We've heard it before, fast and loose on the facts, fueled by innuendo and vaugarees...

I was just amazed that Simon would choose to dress down Moore in the WSJ. Why show the Liberal dirty Laundry in a publication popular with the right?

His points were well taken but I hold him accountable for his tactic for doing it.

------------------------------------------------------------------------

When Punchline Trumps Honesty
There's more McCarthy than Murrow in the work of Michael Moore.

BY SCOTT SIMON
Tuesday, July 27, 2004 12:01 a.m. EDT

Michael Moore has won the Palme d'Or at the Cannes Film Festival, and may win an Oscar for the kind of work that got Stephen Glass, Jayson Blair, and Jack Kelly fired.

Trying to track the unproven innuendoes and conspiracies in a Michael Moore film or book is as futile as trying to count the flatulence jokes in one by Adam Sandler. Some journalists and critics have acted as if his wrenching of facts is no more serious than a movie continuity problem, like showing a 1963 Chevy in 1956 Santa Monica.

A documentary film doesn't have to be fair and balanced, to coin a phrase. But it ought to make an attempt to be accurate. It can certainly be pointed and opinionated. But it should not knowingly misrepresent the truth. Much of Michael Moore's films and books, however entertaining to his fans and enraging to his critics, seems to regard facts as mere nuisances to the story he wants to tell.
###
Write out the stretch of the passage about Michael Moore from "When Punchline Trumps" through "Jack Kelly fired.", word for word. The records are separate material, apart from the passage about Michael Moore.

_Some records_:
###
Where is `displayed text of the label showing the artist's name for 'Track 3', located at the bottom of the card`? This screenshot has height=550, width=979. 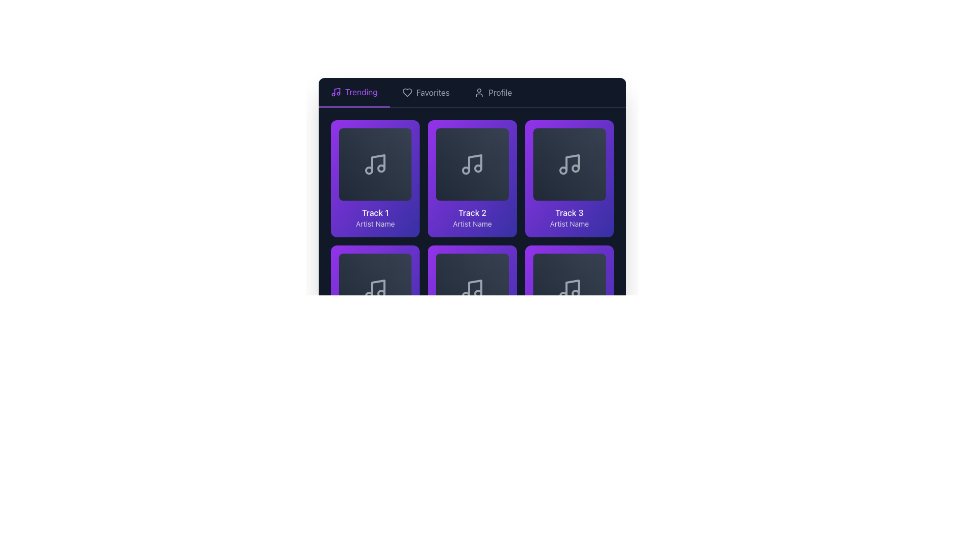
displayed text of the label showing the artist's name for 'Track 3', located at the bottom of the card is located at coordinates (568, 224).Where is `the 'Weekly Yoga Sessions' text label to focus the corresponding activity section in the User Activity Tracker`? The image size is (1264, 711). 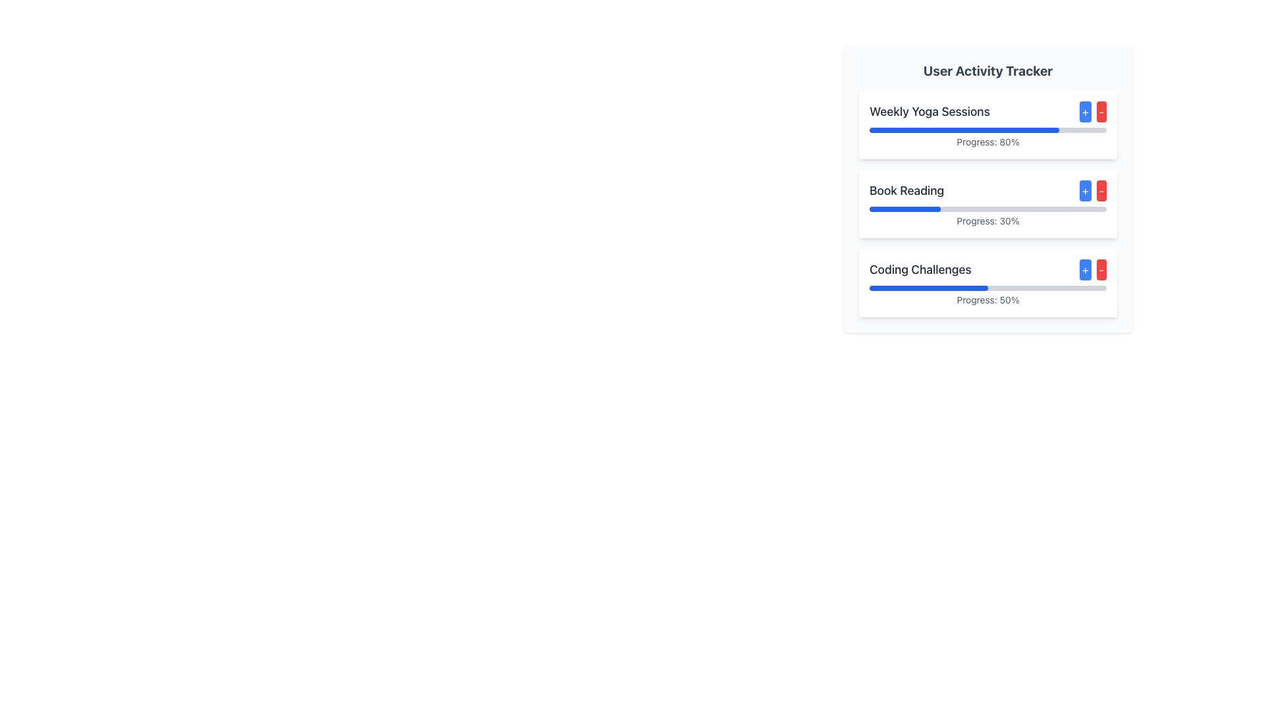
the 'Weekly Yoga Sessions' text label to focus the corresponding activity section in the User Activity Tracker is located at coordinates (929, 111).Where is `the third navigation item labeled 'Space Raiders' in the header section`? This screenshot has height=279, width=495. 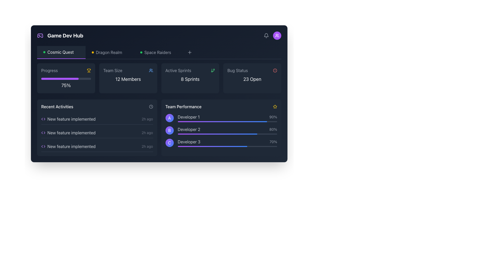
the third navigation item labeled 'Space Raiders' in the header section is located at coordinates (158, 52).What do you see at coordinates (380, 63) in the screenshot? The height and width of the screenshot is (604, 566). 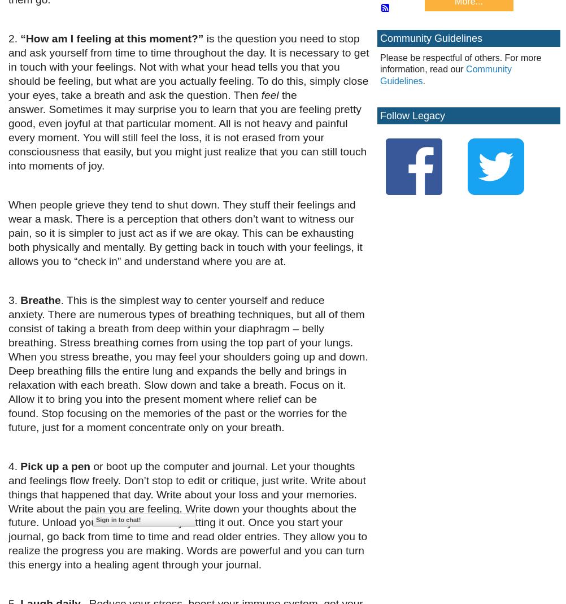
###
_Task output_:
When Punchline Trumps Honesty
There's more McCarthy than Murrow in the work of Michael Moore.

BY SCOTT SIMON
Tuesday, July 27, 2004 12:01 a.m. EDT

Michael Moore has won the Palme d'Or at the Cannes Film Festival, and may win an Oscar for the kind of work that got Stephen Glass, Jayson Blair, and Jack Kelly fired.